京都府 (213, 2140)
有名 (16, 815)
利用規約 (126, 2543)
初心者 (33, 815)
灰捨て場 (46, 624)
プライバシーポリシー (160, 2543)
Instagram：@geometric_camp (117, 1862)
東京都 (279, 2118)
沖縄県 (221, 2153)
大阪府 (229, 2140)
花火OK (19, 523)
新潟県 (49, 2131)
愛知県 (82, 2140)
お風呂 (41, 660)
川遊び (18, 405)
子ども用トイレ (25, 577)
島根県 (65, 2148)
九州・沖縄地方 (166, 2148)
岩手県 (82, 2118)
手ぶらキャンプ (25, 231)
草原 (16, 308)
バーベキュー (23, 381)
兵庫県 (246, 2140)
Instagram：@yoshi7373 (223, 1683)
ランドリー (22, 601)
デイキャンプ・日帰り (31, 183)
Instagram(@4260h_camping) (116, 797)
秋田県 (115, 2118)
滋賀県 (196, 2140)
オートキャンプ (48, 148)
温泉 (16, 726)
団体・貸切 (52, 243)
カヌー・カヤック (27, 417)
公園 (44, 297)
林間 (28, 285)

※

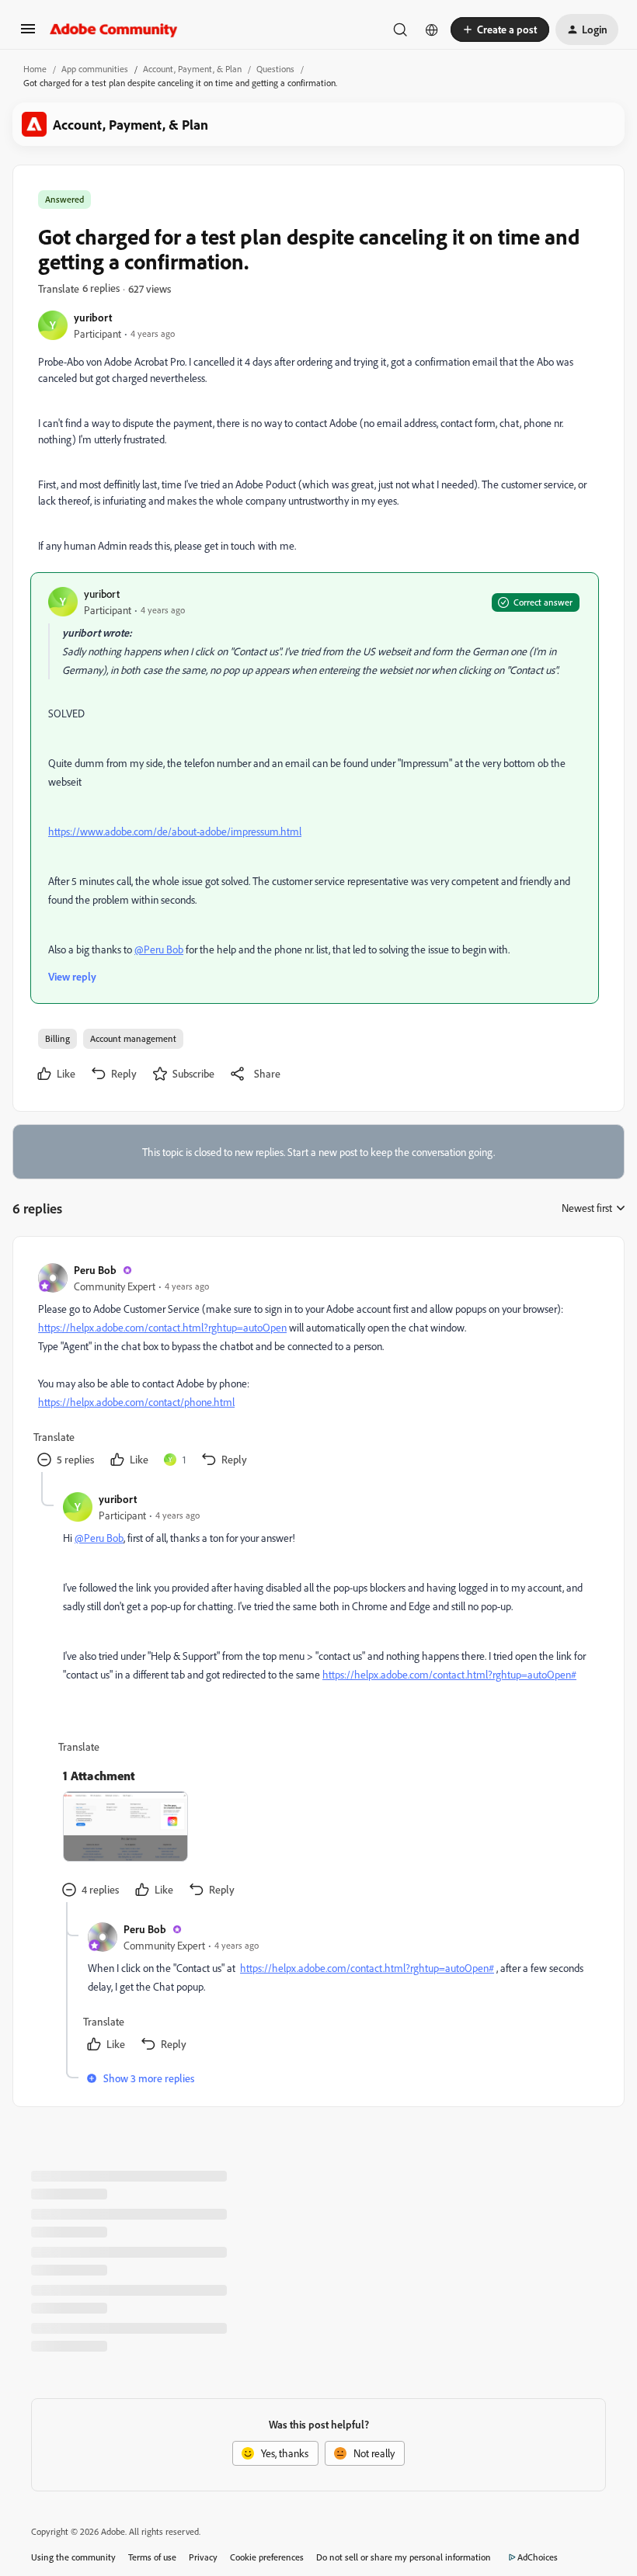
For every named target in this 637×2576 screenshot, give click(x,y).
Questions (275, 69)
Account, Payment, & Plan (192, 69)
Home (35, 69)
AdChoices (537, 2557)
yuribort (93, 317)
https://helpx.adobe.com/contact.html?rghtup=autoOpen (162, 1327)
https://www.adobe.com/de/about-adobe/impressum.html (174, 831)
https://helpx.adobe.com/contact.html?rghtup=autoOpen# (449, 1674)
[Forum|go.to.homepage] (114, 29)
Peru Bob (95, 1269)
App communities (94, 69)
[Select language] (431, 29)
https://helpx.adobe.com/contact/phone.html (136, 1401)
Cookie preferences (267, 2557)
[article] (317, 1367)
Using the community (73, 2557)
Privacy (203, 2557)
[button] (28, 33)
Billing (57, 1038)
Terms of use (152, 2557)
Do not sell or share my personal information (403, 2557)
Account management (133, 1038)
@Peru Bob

※

## Required action
Wherever the word "https" occurs in the data, copy that whole line.

## Task solution
https://helpx.adobe.com/contact.html?rghtup=autoOpen (162, 1327)
https://www.adobe.com/de/about-adobe/impressum.html (174, 831)
https://helpx.adobe.com/contact.html?rghtup=autoOpen# (449, 1674)
https://helpx.adobe.com/contact/phone.html (136, 1401)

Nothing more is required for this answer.